29 Jan Fizz Free February Kicks off this Week
Healthy Stadia is pleased to support Fizz Free February, a campaign encouraging people to give up fizzy drinks for a month.
Initiated by the London Borough of Southwark in 2018, the campaign has since been picked up by other local authorities across the UK, and the national Sugar Smart campaign. In the same month that the Premier League will activate its new partnership with Coca-Cola, and Chelsea will play Manchester City in the League Cup Final sponsored by energy drinks brand Carabao, Healthy Stadia is asking sports clubs to play their part in promoting the campaign.

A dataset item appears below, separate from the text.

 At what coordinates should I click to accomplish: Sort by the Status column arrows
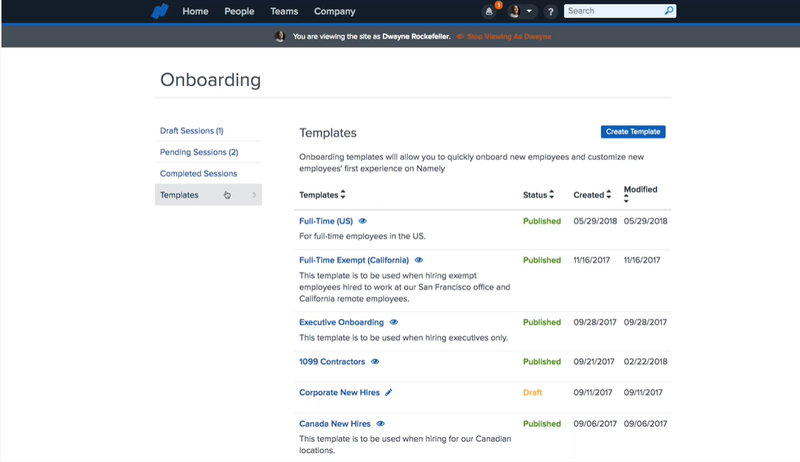552,195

It is now well established that the UK is experiencing a child overweight and obesity crisis which will cost the NHS billions of pounds per year if trends are not reversed. Fizzy drinks are the largest single source of sugar for children aged 11-18, and they provide an average of 29% of daily sugar intake. There is also a specific impact on the oral health of children caused by fizzy drinks, plus an additional financial burden on the NHS due to extraction of children’s teeth, operations for which increased between 2013 and 2018 by 18% to a total of 45,077 per annum at a cost of £38.9m.
While health messaging often advocates a switch from full sugar fizzy drinks to artificially-sweetened drinks as the lesser of two evils, Fizz Free February is also a good opportunity to highlight the harm to oral health from acids contained in diet drinks, and to challenge people to break the habit of regularly consuming sweet-tasting fizzy drinks.
The campaign is being backed by MPs, chefs and public health agencies, including the Shadow Secretary of State for Digital, Culture, Media and Sport, Tom Watson. For Watson, who managed to reverse his own type 2 diabetes with a rigorous, sugar-free diet and exercise regime, the campaign is not just about saving younger people from health problems but also about fighting back against corporations that profit from children’s high sugar consumption:
“The heaps of sugar companies are putting in their fizzy drinks are as good as poisoning our kids,” he said. “With scores of children suffering from tooth decay, obesity and even diabetes, we must do something to alert people to the danger of too much sugar,” he said.
Posters, and other resources such as Fizz Free February calendars, are available from the Sugar Smart website
Sports clubs can also deliver sugary drinks education sessions in local schools through Healthy Stadia’s successful Give Up Loving Pop (GULP) programme which has been delivered by Premier League and English Football League clubs over the last 2 years.